Il dottor Joel Marcus le rivolge un sorriso formale e Kay Scarpetta gli stringe la mano piccola e ossuta. Sa di essere prevenuta nei confronti del nuovo direttore dell’Istituto di medicina legale della Virginia, ma cerca di non lasciarsi suggestionare e di mantenersi indifferente.

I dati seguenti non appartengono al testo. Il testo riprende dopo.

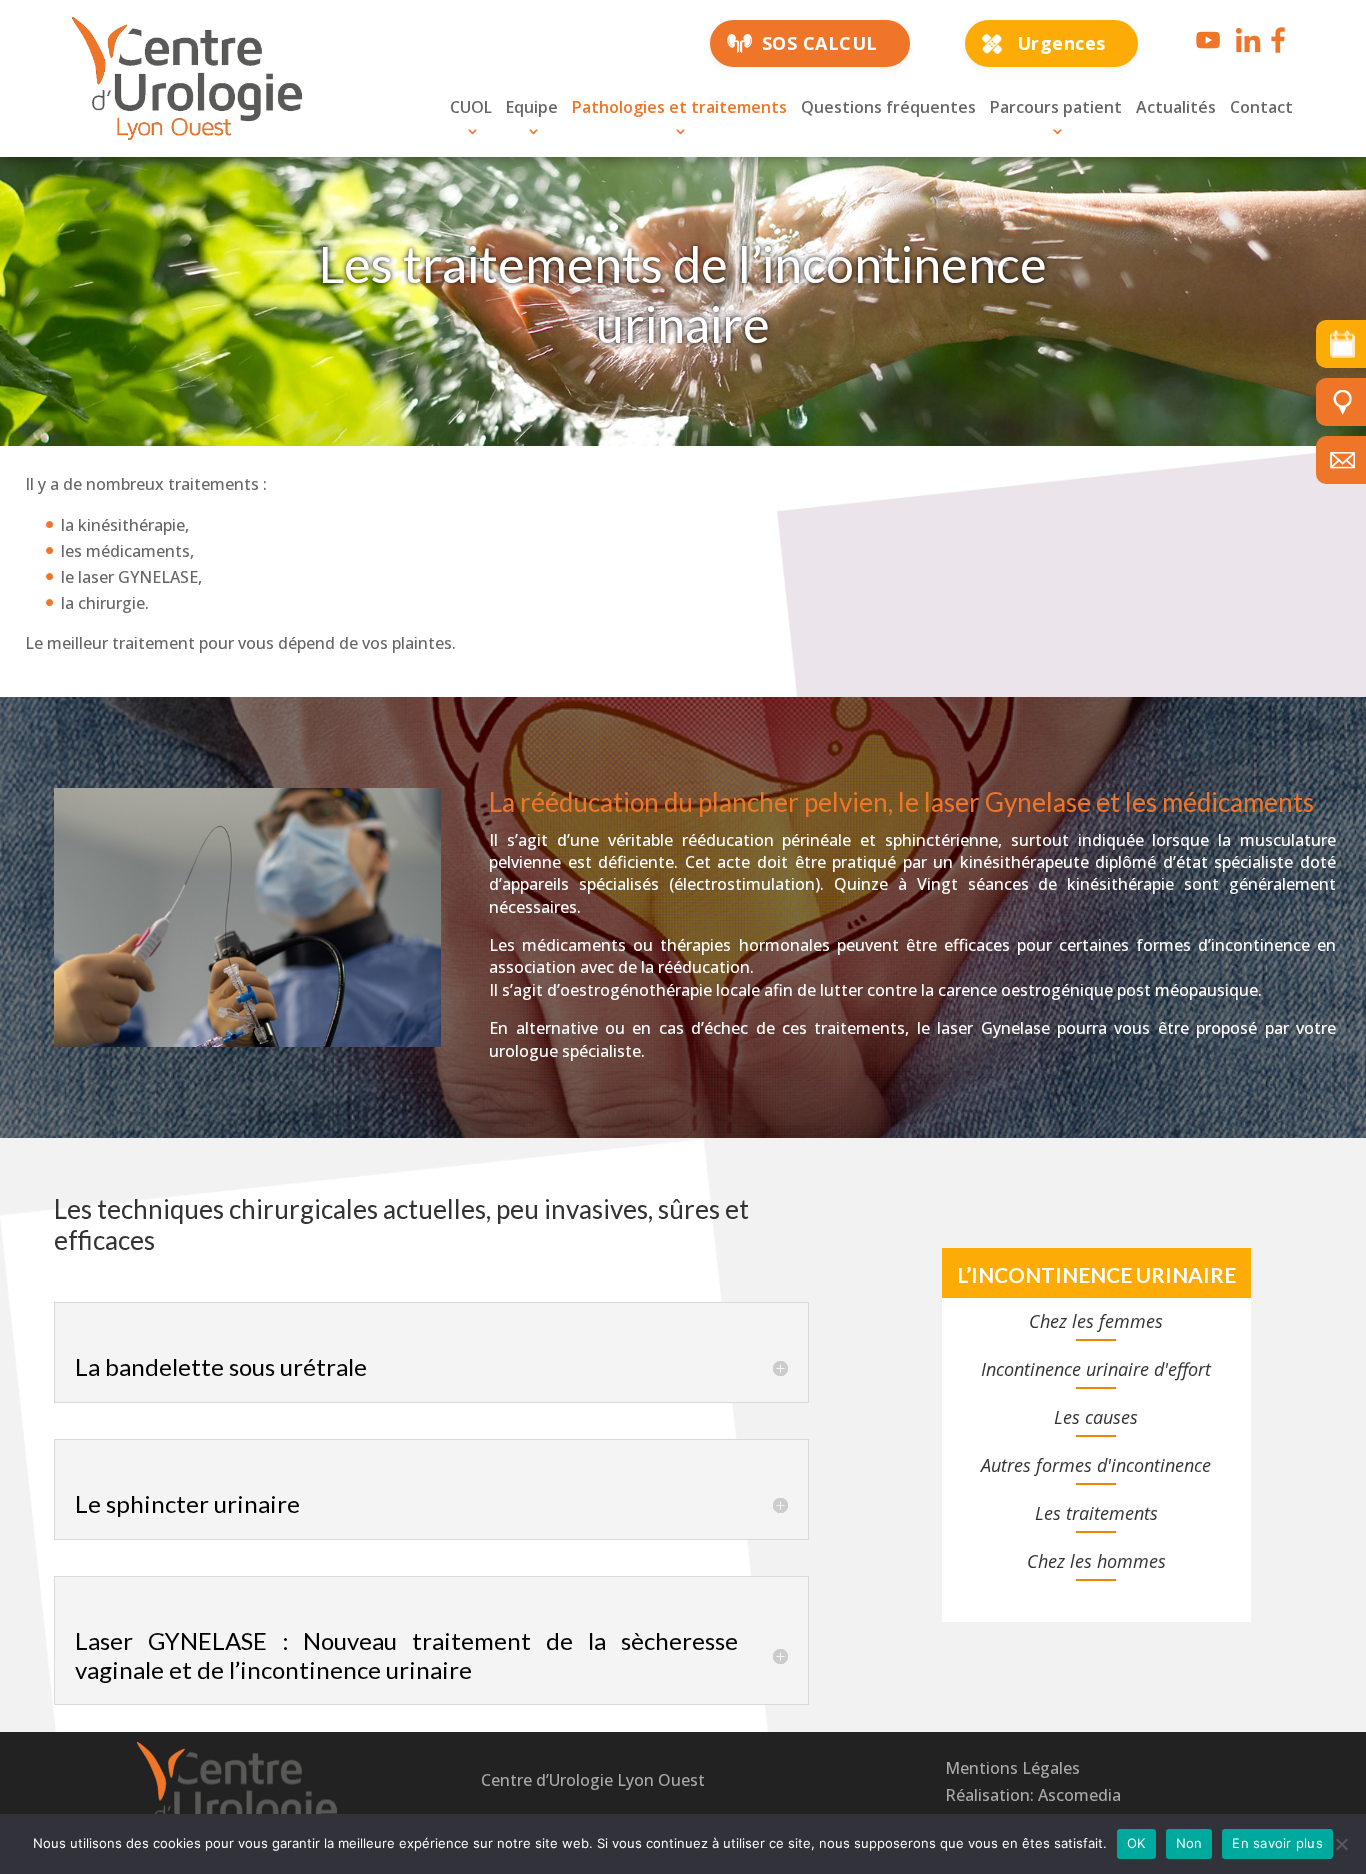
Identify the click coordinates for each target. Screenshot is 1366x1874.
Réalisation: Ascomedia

È venuta a sapere di lui alcuni mesi fa, per caso, come sempre. Era in aereo, leggeva “USA Today”, e le è caduto l’occhio su un trafiletto dal titolo Nominato il nuovo direttore dell’Istituto di medicina legale della Virginia. Dopo che per anni l’istituto era stato diretto da un “facente funzioni”, il governatore aveva finalmente nominato un nuovo direttore, senza interpellarla. Nessuno le aveva chiesto consiglio, né un parere sul candidato.

Se lo avessero fatto, lei avrebbe detto di non aver mai sentito nominare il dottor Marcus. E avrebbe aggiunto, diplomaticamente, che forse l’aveva incontrato a qualche convegno, ma non lo ricordava: doveva senza dubbio essere un anatomopatologo di tutto rispetto, se era candidato a ricoprire una carica tanto importante…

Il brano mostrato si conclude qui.